Le poste de conduite est resté dans l’esprit du véhicule d’époque, mais a reçu un certain nombre d’améliorations par Rétro-Méca, l’orfèvre du véhicule ancien basé à Peyrolles en Provence. L’immense boîte à gants centrale a été remplacée par un splendide combiné d’instruments maison. On y trouve température d’eau, compte-tours, pression d’huile, compteur horaire et voltmètre. Quel plaisir d’être parfaitement renseigné sur la mécanique ! Comme dans les voitures les plus modernes, un petit écran juste devant le volant affiche la vitesse précise, au km/h près : il s’agit d’un compteur de vélo adapté au véhicule. Le grand et fin volant à 3 branches étant spécifique aux versions 4x4, il a été conservé. La Colorale est passée de la dynamo 6 volts à l’alternateur 12 volts, ce qui a facilité l’installation de plusieurs appareils comme la CB. Rare entorse à l’origine sur ce véhicule : le pare-brise ouvrant de la Savane a été remplacé par un pare-brise fixe de Prairie, légèrement plus grand en raison d’un cadre plus fin.

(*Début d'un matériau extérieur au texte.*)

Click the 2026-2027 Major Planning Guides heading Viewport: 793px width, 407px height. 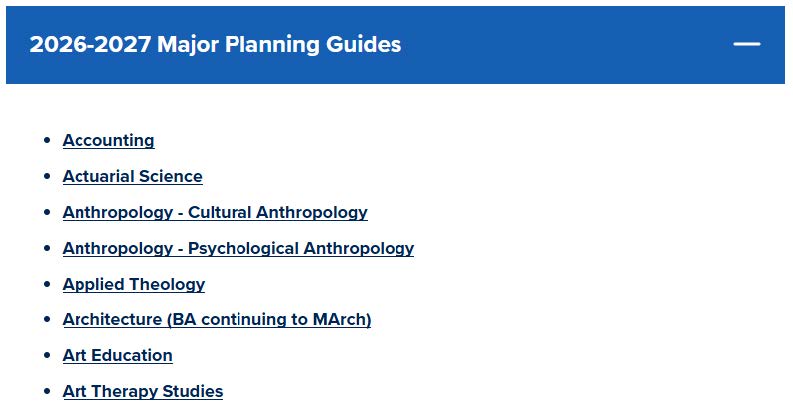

Les sièges en velours, essentiels au confort vu la rigueur de la suspension, sont issus d’une ancienne Alfa Romeo et remplacent la banquette 3 places d’origine. Les réglages électriques ont été conservés et constituent la seule touche de luxe du véhicule ! Des ceintures de sécurité, également issus de cette Alfetta, ont pu être montés. Un frigo a été installé entre les deux. L’habitacle est un peu chiche en rangements depuis la transformation de la boîte à gants…
Absent des véhicules d’époque, un radiateur de chauffage a été installé dans l’habitacle. Les durites sont branchées sur la pompe à eau et la plaque de fermeture arrière de culasse. L’ensemble est très efficace ! Un robinet de Renault 8 commande le tout. Le véhicule a été préparé en vue d’une autonomie totale. Ainsi, les bâches de la partie arrière ne sont que décoratives car il y a maintenant des vitres juste derrière. Il faut pouvoir y dormir par tous les temps !
Cette Colorale 4x4 était un véhicule de pompier qui avait malheureusement brûlé. Pour lui redonner vie, les ateliers de Rétro-Méca ont récupéré le châssis, rénové la mécanique, puis sont partis d’une caisse de fourgon vitré pour la transformer en Savane. Il a fallu refaire également le plancher. Celui-ci sera fabriqué à partir d’un pavillon de Renault Trafic ! Le souci du détail est tel que le toit, les portes et les côtés de la caisse ont été revêtus d’isolant bitumé.
Le véhicule est si haut qu’il parait difficile de positionner quelque chose sur sa galerie. Guillaume nous confirme que celle-ci n’a que deux fonctions. La première est purement esthétique. La seconde est d’accueillir un store latéral de marque Fiamma.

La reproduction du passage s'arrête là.